Tell students that they are about to go holiday shopping for six of their relatives:

  • Aunt Maria, a teacher
  • Great-uncle Abraham, a farmer
  • Cousin Mina, a chef
  • Uncle Dilon, a motorcycle rider
  • Great-aunt Keesha, a senior citizen
  • Cousin Wei, a teenager

The items they can purchase for these relatives are on their “object cards.” Allow students a few minutes to decide as a group which gift to give to which relative. Note that there will be several gifts left over – they should still only give each person one item.

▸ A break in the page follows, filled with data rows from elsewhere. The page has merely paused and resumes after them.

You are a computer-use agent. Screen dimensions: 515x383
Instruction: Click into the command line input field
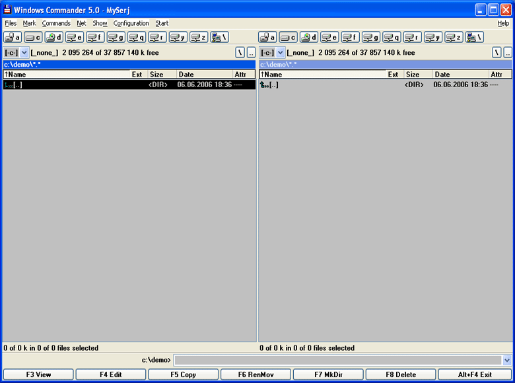337,361
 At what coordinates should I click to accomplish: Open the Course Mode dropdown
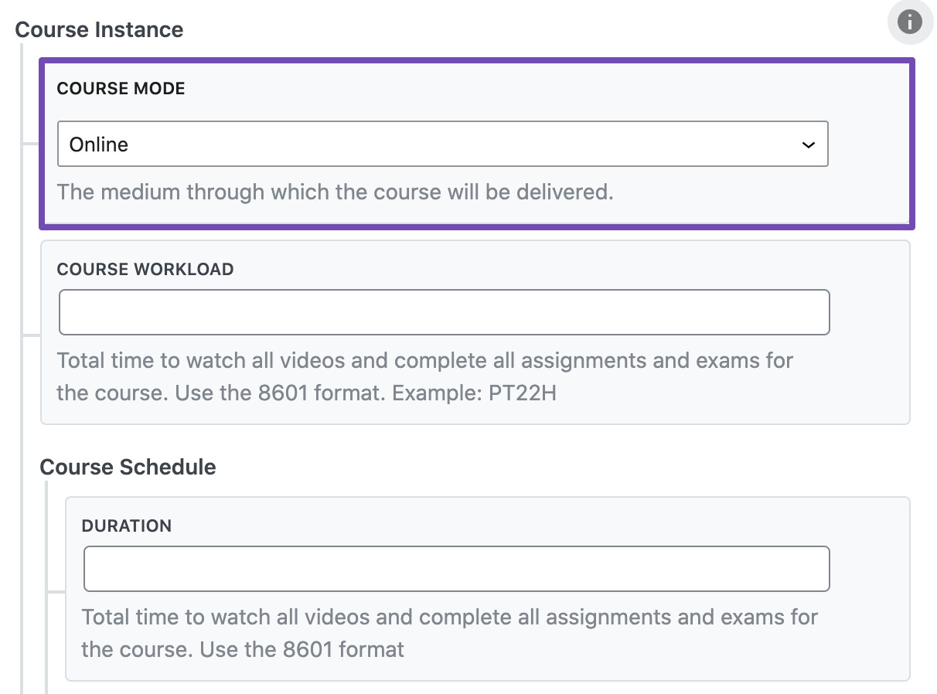pos(443,144)
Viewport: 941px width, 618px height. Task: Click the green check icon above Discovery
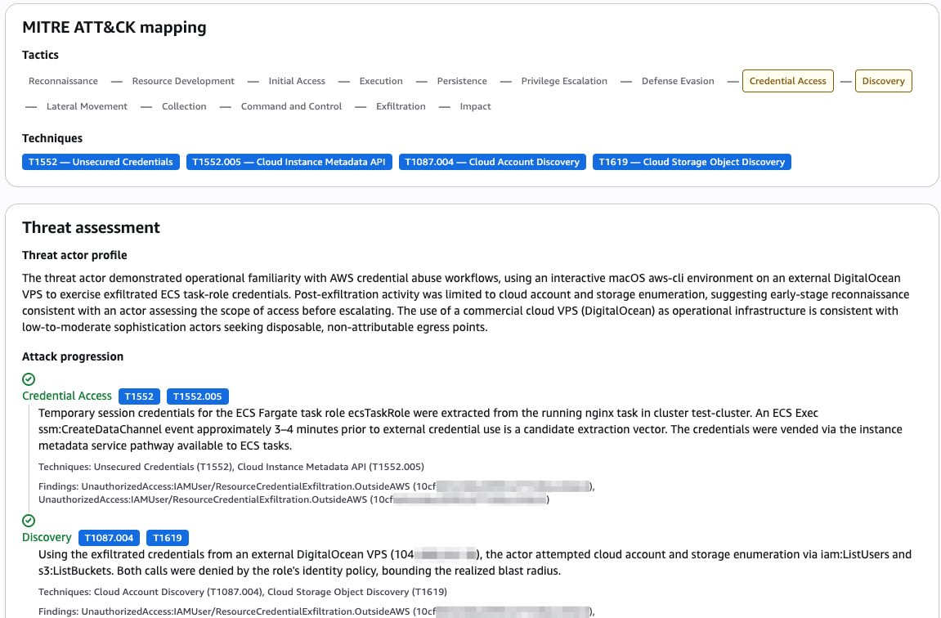tap(29, 520)
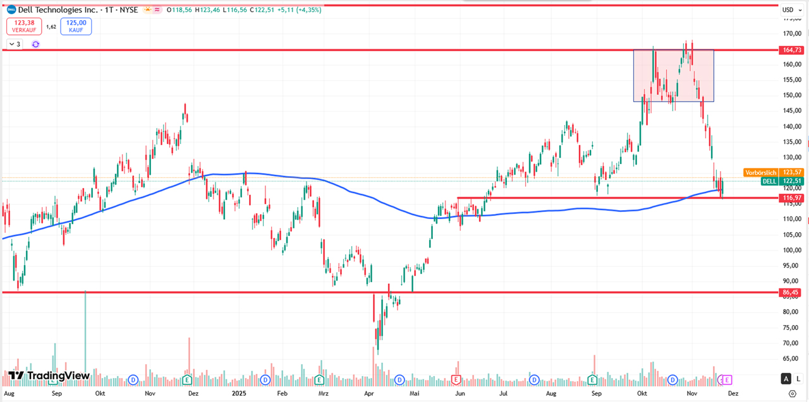Screen dimensions: 809x402
Task: Click the purple upcoming earnings marker near December 2025
Action: click(x=727, y=380)
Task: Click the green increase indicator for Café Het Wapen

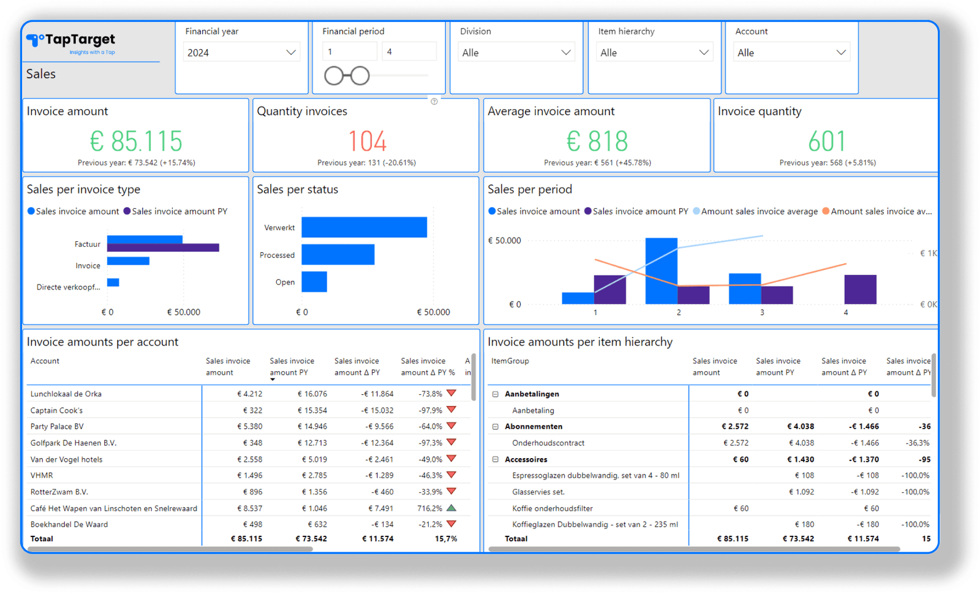Action: pos(452,508)
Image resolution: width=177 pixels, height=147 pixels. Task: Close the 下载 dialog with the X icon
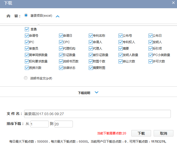pyautogui.click(x=173, y=3)
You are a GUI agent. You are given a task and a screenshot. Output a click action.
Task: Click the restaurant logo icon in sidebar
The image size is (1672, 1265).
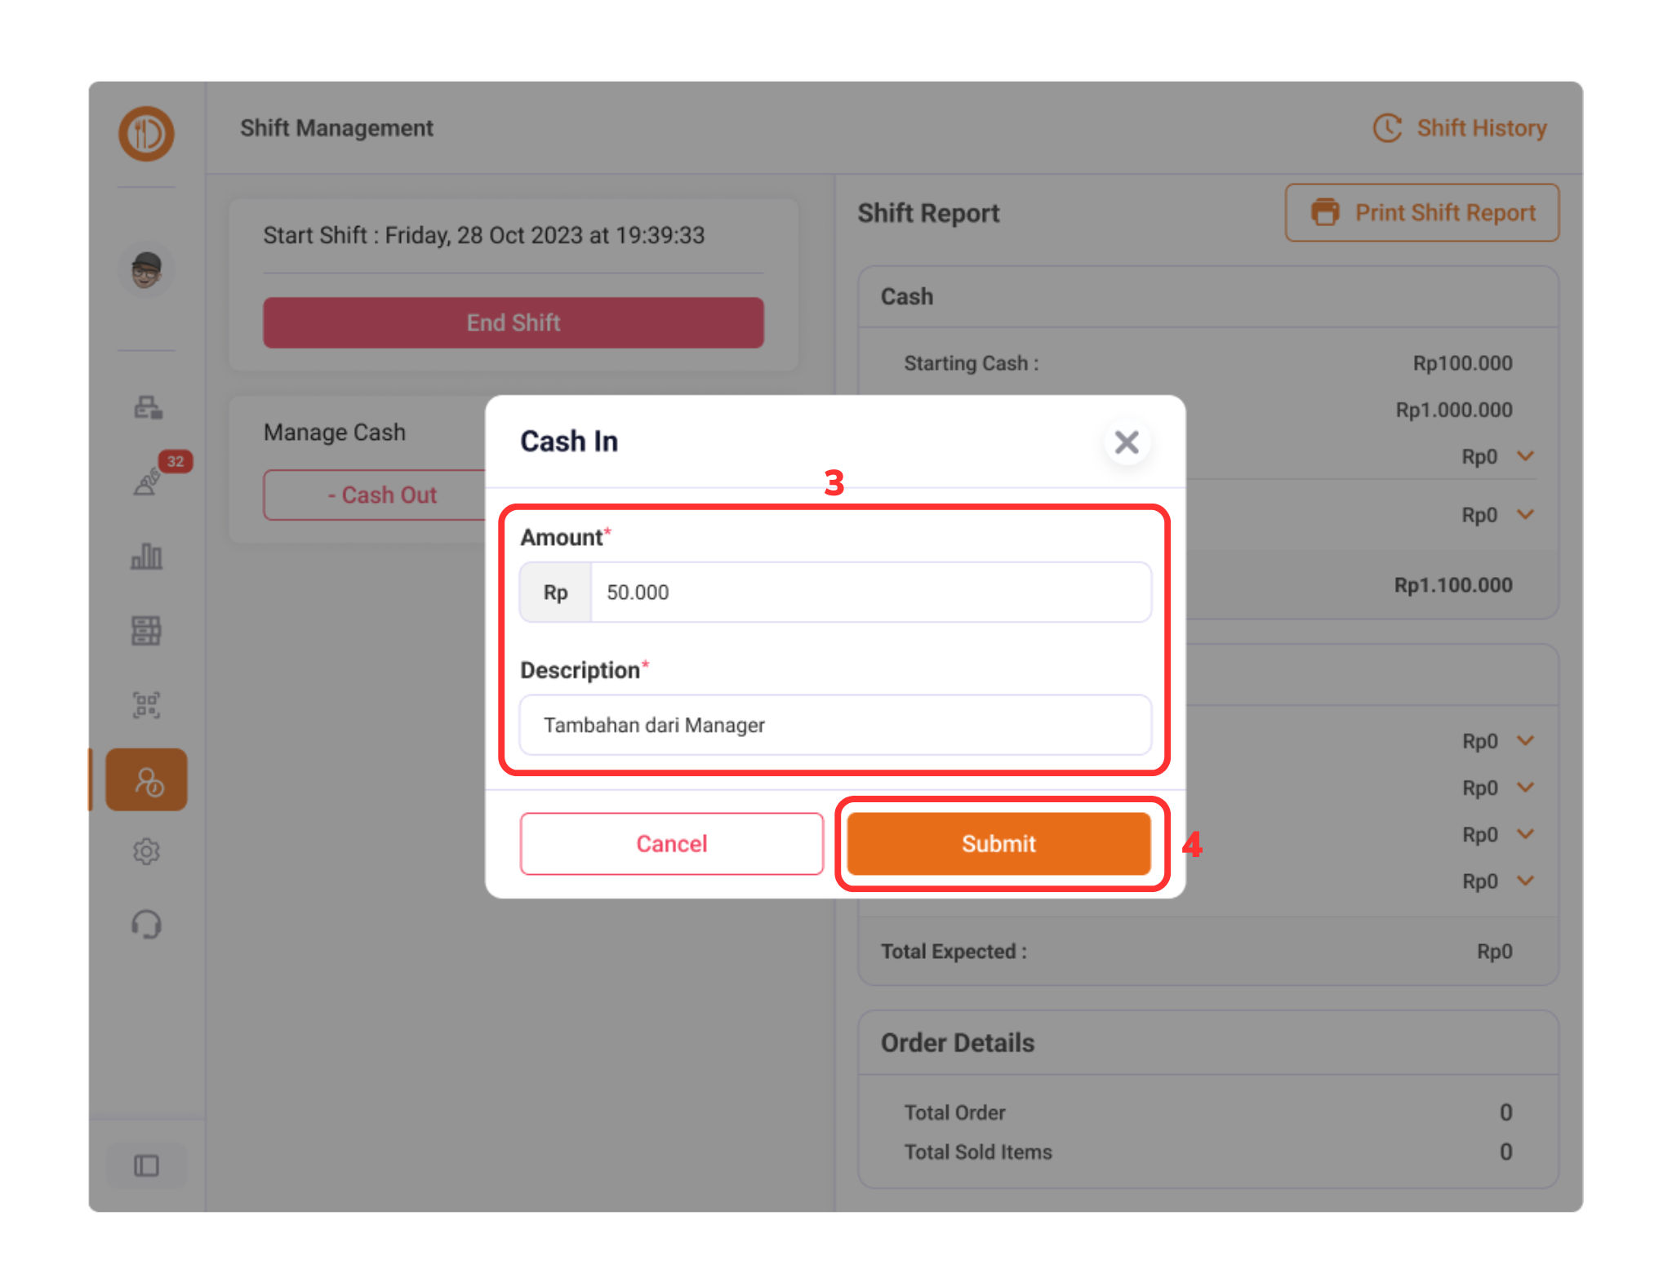(x=146, y=133)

After a few minutes, have each group briefly explain what gifts they gave to which relatives. You’ll notice that most of the time, the gift fits the one-word “label” that was given to each individual. For example, Great-uncle Abraham gets the cowboy hat, cousin Mina gets the wooden spoon, cousin Wei gets the movie tickets, Great-aunt Keesha gets a cane, etc.  Ask students:

  • How did you decide who would get each gift?
  • How did labels like “motorcycle rider” or “senior citizen” affect your choices?

Now give each group one set of “fact cards.”  Give them a few more minutes to adjust their gift choices based on this new information. Allow each group to explain one more time what changes they made in the gifts they gave their relatives. 

Processing the Experience:

  • What happens when we focus too much on labels or the things we see on the surface of a person? Would you call this discrimination? Why or why not?
  • If someone new joined our class and we knew nothing about them, how could we avoid labeling or discriminating? What could we do to make them feel welcome?
  • What other times would it be helpful to learn more about a person before making a judgment?
  • In what ways do we discriminate on a daily basis?
  • Do you ever discriminate based on age, appearance, or other factors? Why do people do this?
  • Have you ever felt discriminated against? What did it feel like? How can you use Street Resilience in these kinds of situations?
  • When we experience discrimination, what does it mean to channel our anger toward a cause and not a person?